— Dataset entries —
+++
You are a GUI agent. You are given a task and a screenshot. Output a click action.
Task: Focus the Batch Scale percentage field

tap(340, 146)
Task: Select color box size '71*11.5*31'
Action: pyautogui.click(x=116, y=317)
+++
— What this task involves —
Give back the data above exactly, so that every line matches.

— Expected output —
You are a GUI agent. You are given a task and a screenshot. Output a click action.
Task: Focus the Batch Scale percentage field

tap(340, 146)
Task: Select color box size '71*11.5*31'
Action: pyautogui.click(x=116, y=317)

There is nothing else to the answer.